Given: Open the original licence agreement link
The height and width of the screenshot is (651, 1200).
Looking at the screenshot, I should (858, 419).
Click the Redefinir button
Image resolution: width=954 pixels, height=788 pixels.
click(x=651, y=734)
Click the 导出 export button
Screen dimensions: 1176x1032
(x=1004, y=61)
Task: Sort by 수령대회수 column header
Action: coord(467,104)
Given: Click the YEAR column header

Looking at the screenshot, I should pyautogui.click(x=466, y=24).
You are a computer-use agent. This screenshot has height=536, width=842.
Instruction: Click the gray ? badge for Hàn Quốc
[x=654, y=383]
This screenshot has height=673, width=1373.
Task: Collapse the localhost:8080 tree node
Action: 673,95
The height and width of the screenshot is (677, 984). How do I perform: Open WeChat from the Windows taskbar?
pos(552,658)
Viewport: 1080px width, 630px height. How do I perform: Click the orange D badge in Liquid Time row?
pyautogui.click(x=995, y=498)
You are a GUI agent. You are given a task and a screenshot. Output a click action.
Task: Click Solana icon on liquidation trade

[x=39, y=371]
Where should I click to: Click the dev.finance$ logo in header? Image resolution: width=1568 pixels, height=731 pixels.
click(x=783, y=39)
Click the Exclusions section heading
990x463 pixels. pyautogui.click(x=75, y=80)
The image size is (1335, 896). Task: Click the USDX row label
# # # #
◆ **TASK OBJECTIVE**: Report the number of lines in the records that hold "agent" and write no other words.

◆ **RESULT OF THE TASK**: 2